Introduction
Your first assignment will explore the use of regular expressions to extract information from written text. This method has been widely applied in information retrieval, and it is used in text processing applications and research.
A regular expression is a notation used to match strings in a text. It works like the CTRL+F search feature in browsers, but it has the added bonus of allowing the use of special characters to count, exclude, and group specific strings. Like in a language, regular expressions have a set of characters with predefined functions, and these characters can be used to create search patterns. For example, the character + means one or more occurrences. The regular expression /e+/ searches for strings of one or more “e”s. In the string “Feed the Birds”, this regular expression would match “ee”.
Task
In this assignment you are going to use regular expressions to search for date expressions in news texts. We are interested in two types of date expressions for this assignment. The first one is simple date expressions, strings like “14 June 2019” and “Fall 2020” which represent absolute points in time and are independent of when you are reading them. The second type is deictic date expressions, dates that are relative to the current time, for example, “the day before yesterday”, “next Friday”, and “two weeks prior”.
Input: news articles
News is a genre that makes use of dates to convey more information about when an event took place and to help the readers place future and past occurrences in time. This first assignment’s input dataset is a collection of news articles that discusses several topics, such as politics, tech, and business.
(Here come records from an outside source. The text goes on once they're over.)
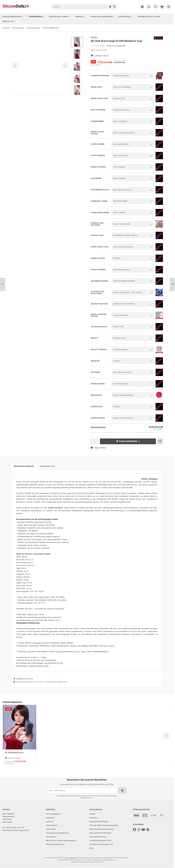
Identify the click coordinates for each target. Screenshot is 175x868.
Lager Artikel (125, 17)
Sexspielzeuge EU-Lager (149, 17)
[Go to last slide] (77, 41)
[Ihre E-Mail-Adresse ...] (82, 790)
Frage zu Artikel (98, 447)
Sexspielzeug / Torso (60, 17)
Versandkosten (71, 858)
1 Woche (106, 56)
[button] (77, 54)
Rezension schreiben (115, 45)
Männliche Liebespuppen (101, 17)
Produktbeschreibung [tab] (24, 466)
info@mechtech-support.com (18, 830)
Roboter (80, 17)
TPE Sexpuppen (36, 17)
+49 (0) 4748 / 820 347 (15, 828)
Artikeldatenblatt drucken (25, 679)
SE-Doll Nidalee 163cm (14, 752)
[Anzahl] (95, 441)
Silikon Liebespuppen (13, 17)
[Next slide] (77, 91)
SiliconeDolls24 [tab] (47, 466)
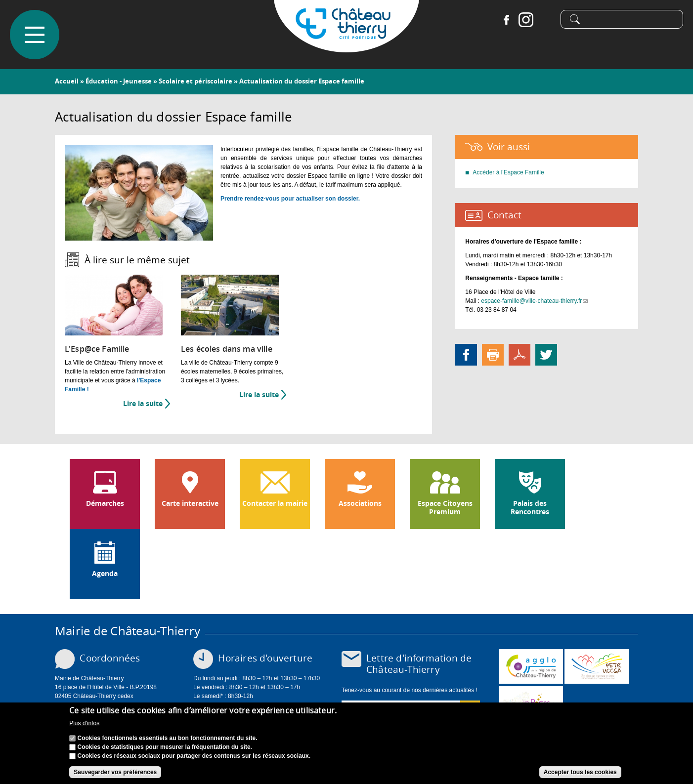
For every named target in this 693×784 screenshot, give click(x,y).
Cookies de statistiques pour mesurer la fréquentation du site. (165, 747)
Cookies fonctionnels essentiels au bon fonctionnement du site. (168, 738)
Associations (360, 503)
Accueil (67, 81)
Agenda (105, 574)
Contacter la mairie (275, 503)
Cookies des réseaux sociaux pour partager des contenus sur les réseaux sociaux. (194, 756)
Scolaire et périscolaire (195, 81)
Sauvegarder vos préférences (115, 772)
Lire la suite (146, 404)
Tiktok (546, 20)
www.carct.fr (531, 666)
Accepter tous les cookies (580, 772)
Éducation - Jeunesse (119, 81)
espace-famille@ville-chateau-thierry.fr (534, 301)
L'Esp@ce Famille (97, 349)
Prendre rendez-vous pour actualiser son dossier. (290, 199)
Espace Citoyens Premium (445, 507)
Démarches (105, 503)
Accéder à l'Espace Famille (508, 172)
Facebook (506, 20)
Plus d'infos (84, 724)
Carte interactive (190, 503)
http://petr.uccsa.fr (597, 666)
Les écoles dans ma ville (226, 349)
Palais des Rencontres (530, 507)
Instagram (526, 20)
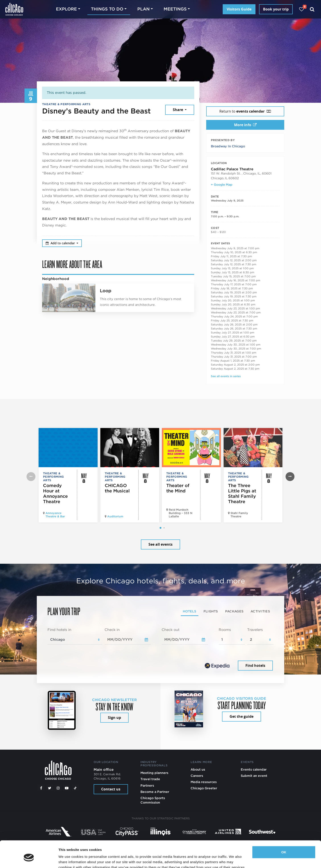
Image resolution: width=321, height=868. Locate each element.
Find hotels (255, 665)
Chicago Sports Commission (153, 800)
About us (198, 769)
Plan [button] (143, 9)
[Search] (312, 9)
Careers (197, 775)
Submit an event (254, 775)
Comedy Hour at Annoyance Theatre (55, 493)
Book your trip (276, 9)
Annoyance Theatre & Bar (55, 515)
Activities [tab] (260, 611)
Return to (245, 111)
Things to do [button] (107, 9)
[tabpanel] (160, 649)
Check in (112, 630)
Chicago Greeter (204, 788)
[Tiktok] (75, 788)
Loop (105, 291)
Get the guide (242, 716)
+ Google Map (222, 184)
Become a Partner (155, 792)
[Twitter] (50, 788)
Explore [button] (66, 9)
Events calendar (254, 769)
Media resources (203, 782)
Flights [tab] (211, 611)
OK (284, 832)
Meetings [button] (175, 9)
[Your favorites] (301, 9)
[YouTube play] (66, 788)
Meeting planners (154, 773)
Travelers (255, 630)
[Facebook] (41, 788)
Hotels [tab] (190, 611)
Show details (69, 859)
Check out (170, 630)
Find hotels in (59, 630)
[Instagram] (58, 788)
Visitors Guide (239, 9)
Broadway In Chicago (228, 146)
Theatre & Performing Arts (66, 104)
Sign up (114, 717)
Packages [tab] (234, 611)
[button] (160, 528)
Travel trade (150, 779)
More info (245, 125)
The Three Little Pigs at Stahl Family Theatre (242, 493)
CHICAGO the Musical (117, 488)
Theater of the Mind (178, 488)
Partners (147, 785)
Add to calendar (61, 243)
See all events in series (226, 376)
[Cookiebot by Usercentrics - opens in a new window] (29, 859)
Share (178, 110)
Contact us (110, 789)
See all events (160, 544)
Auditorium (115, 516)
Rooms (225, 630)
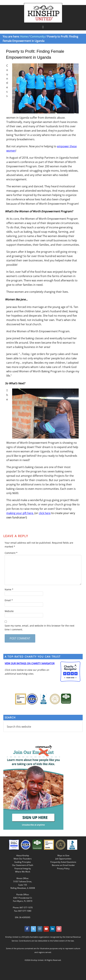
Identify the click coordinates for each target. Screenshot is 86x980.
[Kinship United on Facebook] (27, 929)
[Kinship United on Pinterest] (59, 929)
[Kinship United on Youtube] (46, 929)
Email (9, 600)
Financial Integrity (22, 869)
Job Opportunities (63, 859)
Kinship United (44, 13)
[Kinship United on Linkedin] (53, 929)
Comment (11, 553)
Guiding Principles (23, 862)
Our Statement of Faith (22, 865)
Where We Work (22, 872)
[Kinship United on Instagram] (40, 929)
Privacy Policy (63, 869)
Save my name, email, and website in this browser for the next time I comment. (39, 627)
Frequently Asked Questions (63, 862)
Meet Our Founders (22, 859)
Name (9, 589)
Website (9, 611)
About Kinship (22, 855)
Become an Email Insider (63, 865)
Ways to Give (63, 855)
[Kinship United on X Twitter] (33, 929)
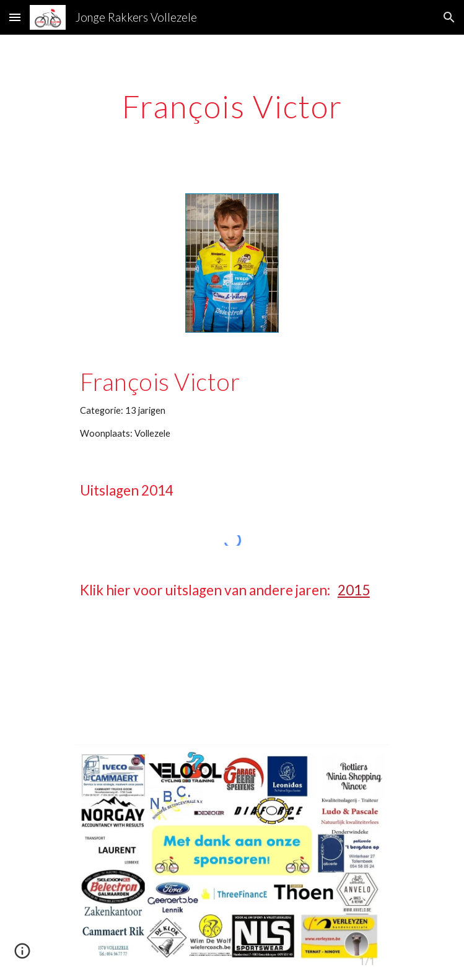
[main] (232, 107)
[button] (15, 17)
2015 (354, 590)
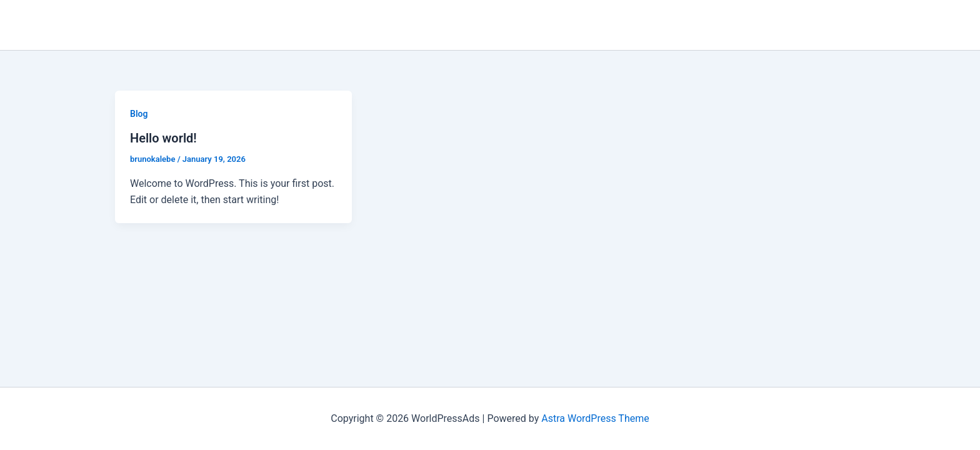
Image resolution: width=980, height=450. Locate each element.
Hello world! (163, 138)
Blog (139, 114)
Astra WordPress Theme (595, 418)
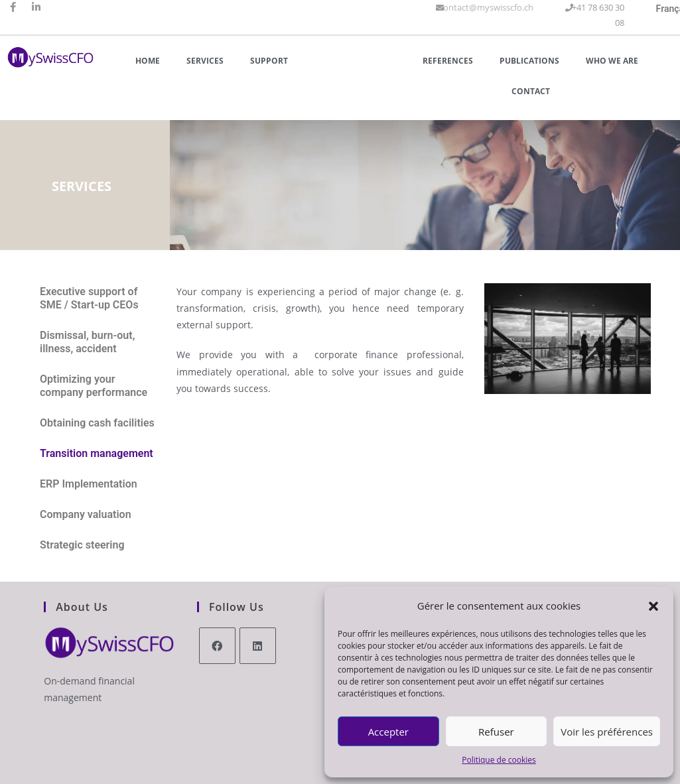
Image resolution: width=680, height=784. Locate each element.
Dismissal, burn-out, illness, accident (87, 342)
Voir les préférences (606, 732)
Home (147, 60)
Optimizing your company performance (94, 385)
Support (269, 60)
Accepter (388, 732)
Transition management (96, 453)
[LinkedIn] (257, 645)
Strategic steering (82, 545)
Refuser (496, 732)
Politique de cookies (499, 759)
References (448, 60)
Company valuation (86, 514)
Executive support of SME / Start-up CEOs (89, 298)
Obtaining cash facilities (97, 423)
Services (205, 60)
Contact (531, 91)
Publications (529, 60)
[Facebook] (217, 645)
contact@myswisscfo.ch (486, 7)
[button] (653, 606)
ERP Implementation (88, 484)
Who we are (612, 60)
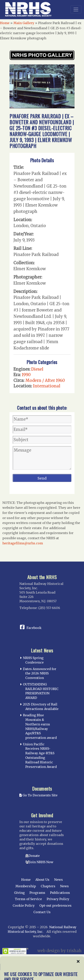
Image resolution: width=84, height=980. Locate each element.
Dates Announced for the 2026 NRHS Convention (40, 673)
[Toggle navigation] (76, 10)
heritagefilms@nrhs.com (22, 543)
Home (5, 23)
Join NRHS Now (41, 862)
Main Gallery (24, 23)
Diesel (37, 369)
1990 (26, 374)
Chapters (48, 886)
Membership (26, 886)
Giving (19, 892)
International (47, 386)
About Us (42, 880)
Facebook (34, 628)
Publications (60, 892)
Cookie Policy (24, 905)
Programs (37, 892)
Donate (34, 856)
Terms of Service (28, 899)
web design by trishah (59, 950)
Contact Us (42, 912)
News (58, 880)
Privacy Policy (58, 899)
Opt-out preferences (55, 905)
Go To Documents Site (38, 795)
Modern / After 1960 (45, 380)
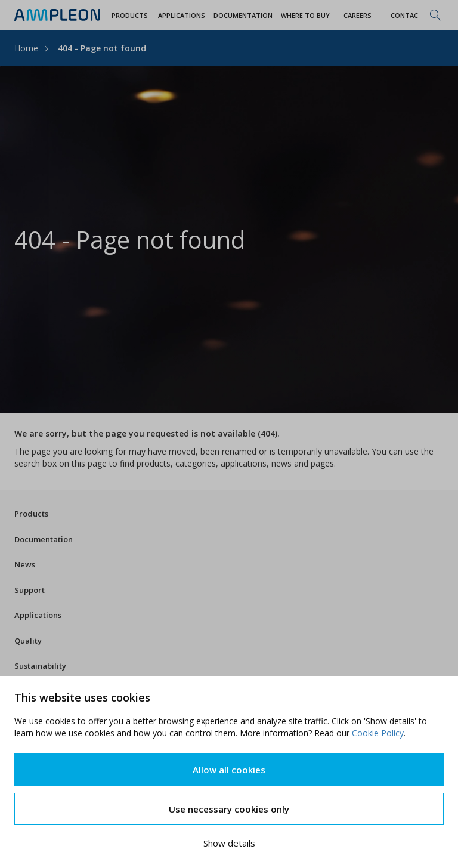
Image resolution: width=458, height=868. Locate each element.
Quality (28, 641)
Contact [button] (407, 15)
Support (29, 590)
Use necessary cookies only (229, 809)
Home (26, 48)
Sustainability (40, 666)
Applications (38, 615)
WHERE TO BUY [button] (305, 15)
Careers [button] (357, 15)
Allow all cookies (229, 770)
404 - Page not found (102, 48)
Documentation (44, 539)
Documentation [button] (243, 15)
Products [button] (129, 15)
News (24, 564)
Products (31, 514)
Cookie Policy (377, 733)
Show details (229, 843)
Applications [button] (181, 15)
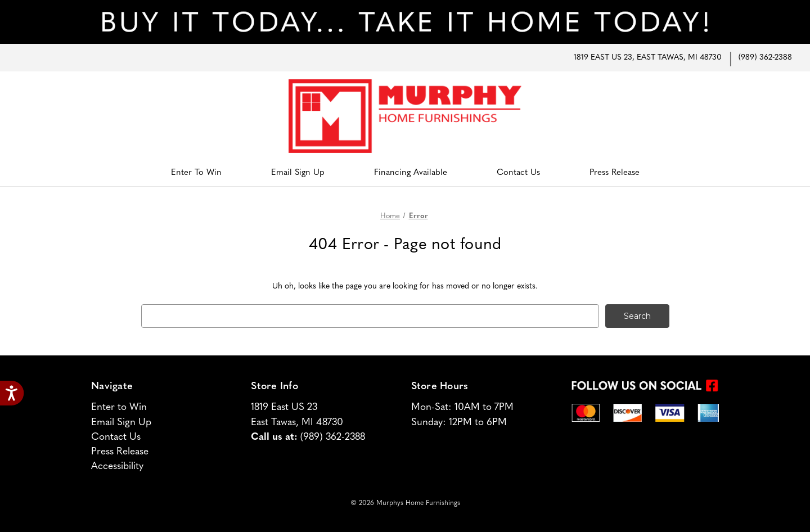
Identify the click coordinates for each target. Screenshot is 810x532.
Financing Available (411, 173)
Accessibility (117, 466)
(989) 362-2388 (765, 57)
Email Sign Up (298, 173)
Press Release (614, 173)
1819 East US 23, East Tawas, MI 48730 (647, 57)
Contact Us (518, 173)
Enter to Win (196, 173)
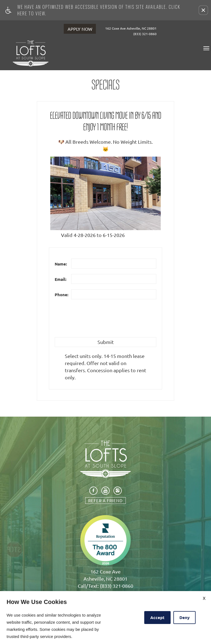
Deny (184, 617)
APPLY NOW (80, 29)
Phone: (62, 295)
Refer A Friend (106, 500)
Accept (157, 617)
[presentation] (96, 321)
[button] (203, 10)
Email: (60, 279)
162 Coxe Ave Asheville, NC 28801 (132, 28)
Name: (61, 264)
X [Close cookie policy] (204, 598)
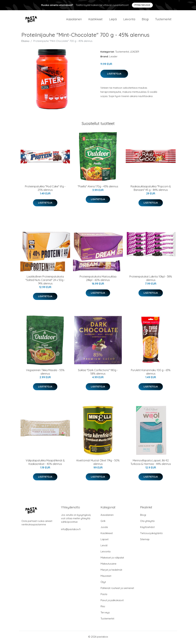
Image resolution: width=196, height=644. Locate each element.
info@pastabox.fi (71, 531)
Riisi (103, 608)
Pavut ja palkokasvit (112, 602)
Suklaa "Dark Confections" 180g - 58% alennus (98, 374)
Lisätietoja (114, 75)
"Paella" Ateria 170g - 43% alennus (98, 188)
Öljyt (103, 584)
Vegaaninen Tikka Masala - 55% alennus (45, 374)
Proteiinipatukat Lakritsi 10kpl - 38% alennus (151, 280)
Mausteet (106, 578)
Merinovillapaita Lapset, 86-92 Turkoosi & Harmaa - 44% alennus (151, 464)
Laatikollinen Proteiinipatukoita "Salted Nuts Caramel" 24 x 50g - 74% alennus (45, 282)
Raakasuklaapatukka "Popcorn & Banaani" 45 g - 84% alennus (151, 190)
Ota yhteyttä (147, 522)
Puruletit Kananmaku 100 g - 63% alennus (151, 374)
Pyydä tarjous (142, 5)
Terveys (105, 614)
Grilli (103, 522)
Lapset (104, 541)
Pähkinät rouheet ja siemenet (117, 590)
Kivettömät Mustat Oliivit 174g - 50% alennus (98, 464)
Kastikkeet (95, 20)
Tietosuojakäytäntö (151, 535)
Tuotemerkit (163, 20)
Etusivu (25, 42)
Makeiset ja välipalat (112, 559)
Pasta (104, 596)
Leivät (104, 547)
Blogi (145, 20)
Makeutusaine (108, 565)
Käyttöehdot (147, 529)
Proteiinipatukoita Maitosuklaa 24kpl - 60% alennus (98, 280)
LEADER (134, 53)
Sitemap (145, 541)
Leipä (113, 20)
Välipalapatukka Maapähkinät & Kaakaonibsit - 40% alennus (45, 464)
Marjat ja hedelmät (111, 571)
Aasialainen (74, 20)
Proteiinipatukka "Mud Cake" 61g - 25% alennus (45, 190)
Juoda (104, 529)
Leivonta (129, 20)
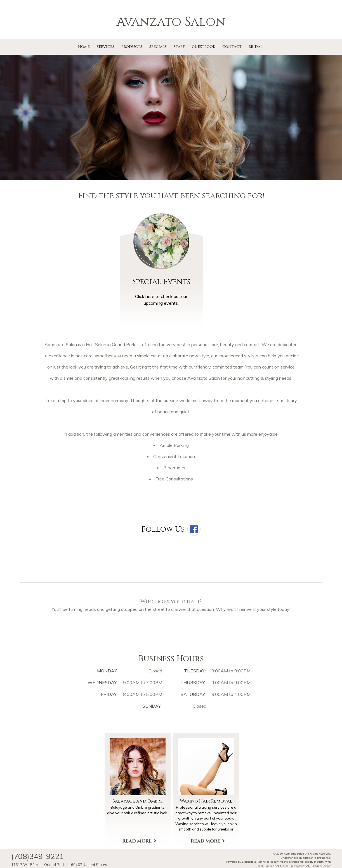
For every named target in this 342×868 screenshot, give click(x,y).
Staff (179, 46)
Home (84, 46)
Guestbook (204, 46)
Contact (232, 46)
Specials (158, 46)
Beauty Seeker (322, 866)
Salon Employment (294, 866)
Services (105, 46)
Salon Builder (265, 866)
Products (132, 46)
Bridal (255, 46)
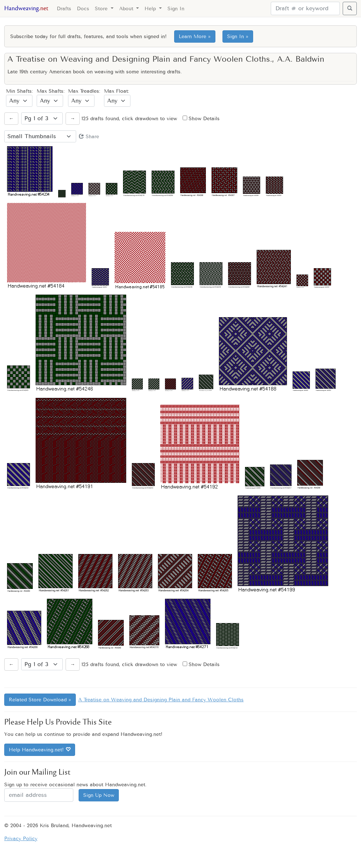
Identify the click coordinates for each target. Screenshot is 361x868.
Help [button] (151, 8)
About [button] (127, 8)
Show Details (201, 118)
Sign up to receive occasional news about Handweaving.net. (75, 784)
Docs (83, 8)
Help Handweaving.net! (39, 750)
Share (89, 136)
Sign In (176, 8)
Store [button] (102, 8)
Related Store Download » (40, 700)
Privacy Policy (21, 838)
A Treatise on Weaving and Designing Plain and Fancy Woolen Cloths (161, 700)
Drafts (64, 8)
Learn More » (195, 36)
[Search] (305, 8)
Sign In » (238, 36)
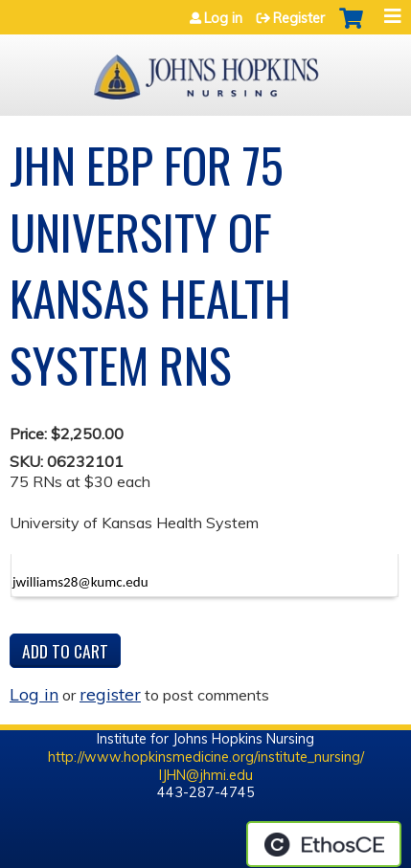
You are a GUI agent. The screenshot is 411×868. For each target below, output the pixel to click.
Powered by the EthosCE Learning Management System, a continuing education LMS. (324, 844)
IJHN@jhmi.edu (206, 775)
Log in (223, 18)
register (110, 694)
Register (299, 18)
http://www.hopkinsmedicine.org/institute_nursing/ (206, 757)
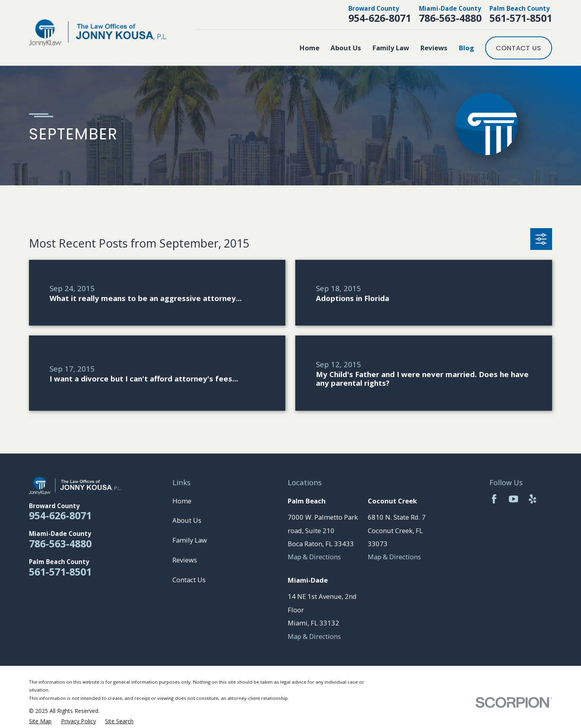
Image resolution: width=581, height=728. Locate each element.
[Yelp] (532, 499)
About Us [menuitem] (346, 48)
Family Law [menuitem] (391, 48)
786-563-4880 (450, 18)
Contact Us (518, 48)
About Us (187, 520)
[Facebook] (494, 499)
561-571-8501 (521, 18)
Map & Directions (314, 556)
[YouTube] (513, 499)
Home (182, 501)
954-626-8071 (380, 18)
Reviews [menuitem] (434, 48)
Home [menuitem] (310, 48)
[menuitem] (40, 721)
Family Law (189, 540)
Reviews (185, 560)
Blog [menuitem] (466, 48)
Article 265 in this dataset has sentences like this:
“Pipa conducted the poll from 15 November 2004 to 3 January 2005 across 22 countries in face-to-face or telephone interviews.”
Output: CSV file, code, and documentation
CSV file
As mentioned before, news articles usually have a lot of time references, and we want you to search for those references in the input data. The output of your search should be a CSV file with all of the dates expressions found. The file should contain at least four columns, one column for the id of the article, one for the type of date expression found, one for the date expression itself, and one for the offset in characters from the beginning of the file to the beginning of the date expression, that is the position of the first character of the date expression in the file. You should name the type of date expression as you wish, making sure that their types reflect the expressions they represent.
For the excerpt above a valid output is
article_id, expr_type, value, char_offset
265.txt, date, 15 November 2004, 30
265.txt, date, 3 January 2005, 50
You should also extract the entire date expression at once. For example, for the string “June 2019” there should be a single row on the output file, as opposed to one entry for the year and one for the month. You should always extract the longest consecutive date expression possible, there will be no marks for partially extracted expressions.
Code
You must also submit the code you wrote to extract the date expressions from the text. This code will be graded and executed by the TAs. It is important to point out that the TAs will run your code on a different set of input news articles and some part of the marks will be based on how well your code captures date expressions in novel text.
With that, you should be discouraged from creating regular expressions specifically tailored for the input data you receive, for example searching for the year 2002 explicitly, as that might hinder your algorithm’s performance on unseen text.
Documentation
Another very important deliverable is your code’s documentation. You need to explain how to execute your code and communicate which steps are necessary to do so. This is important for the TAs who will be running your code later. You should let them know how to set up a folder as the input folder, which libraries are needed to run your project, how to run your Python script, and where to look for the output file. You can do all that in a README file and put it inside your project’s folder. For more tips on how to write a clear and helpful README file follow this link.
Suggestions
General suggestions
●If or when in doubt, ask for help right away.
●Start early, familiarize yourself with the task and start thinking about it sooner rather than later.
Code suggestions
●Create different functions to tackle different parts of the task, e.g., one function to read the input files, one function to split the input text into smaller chunks, one function to apply regular expressions.
●List all possible date expression structures, e.g., day month year, month day, season year, etc.
●Focus on a single date expression structure to search at a time. Write a regular expression for it and then move on to the next structure.
●Add comments after each regular expression definition indicating which date structure they extract so that the TAs can better understand your code.
●Consider a long for-loop structure for your program in which you test every sentence against every regular expression until you find matches.
●Create your own test file, with many hand-crafted expressions for which you know what the correct extraction should be.
Useful links
●This website has a good overview of the library Python RegEx. It lists the library functions available and regular expression’s metacharacters along with their uses.
●This post is very useful to look for metacharacters and their applications.
●You may want to test your regular expression before embedding them to your code. This website is perfect for that.
●You may also want to improve the readability of your code by adding comments within a regular expression. The VERBOSE mode in Python provides such functionality, as described here.